(Saved data entries)
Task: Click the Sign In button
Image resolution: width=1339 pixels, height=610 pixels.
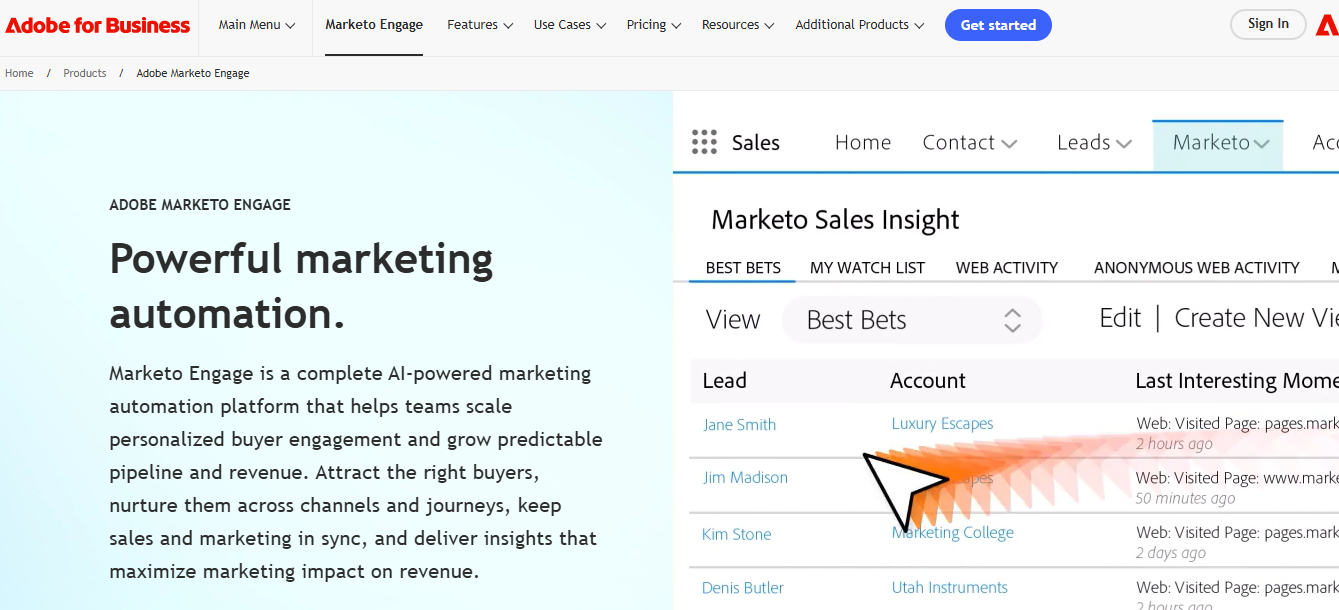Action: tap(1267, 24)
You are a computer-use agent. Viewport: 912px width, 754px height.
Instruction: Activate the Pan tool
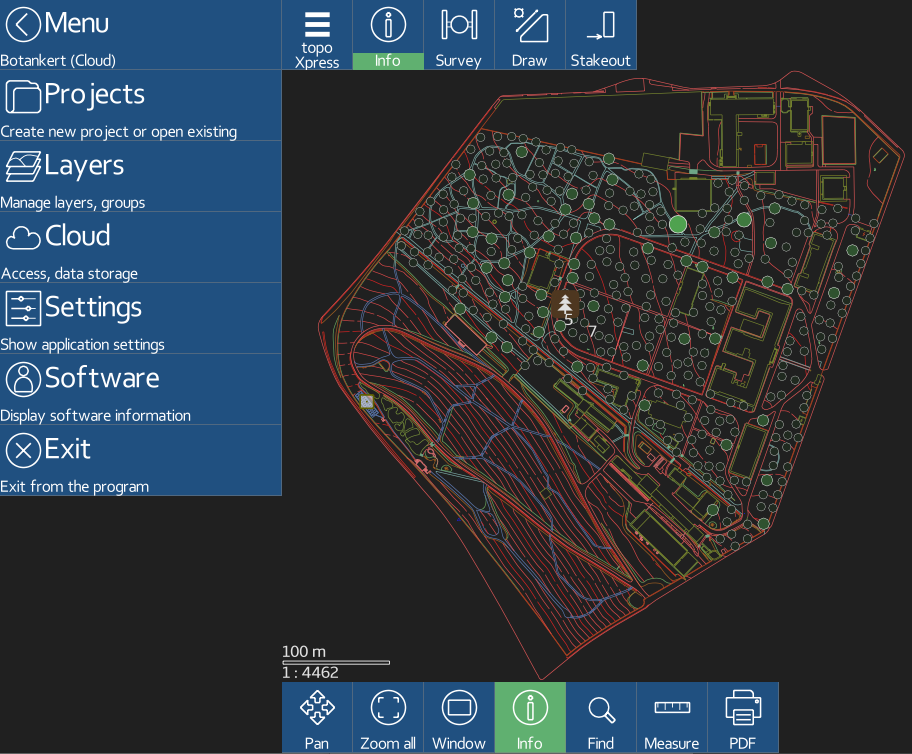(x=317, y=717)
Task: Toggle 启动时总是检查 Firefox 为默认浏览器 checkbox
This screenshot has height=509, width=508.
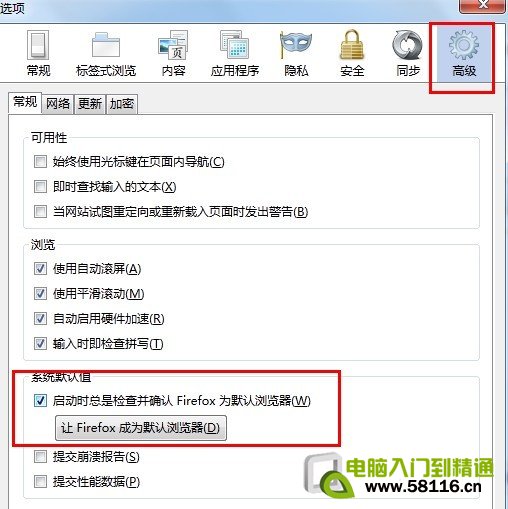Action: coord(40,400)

What is required: Please copy the data shown above precisely, leaving the images out.

Answer box:
Task: Click the Sign In button
Image resolution: width=1339 pixels, height=610 pixels.
Action: tap(1267, 24)
You are a computer-use agent. Viewport: 912px width, 754px height.
Instruction: Activate the Pan tool
(x=317, y=717)
Task: Toggle 启动时总是检查 Firefox 为默认浏览器 checkbox
This screenshot has height=509, width=508.
Action: coord(40,400)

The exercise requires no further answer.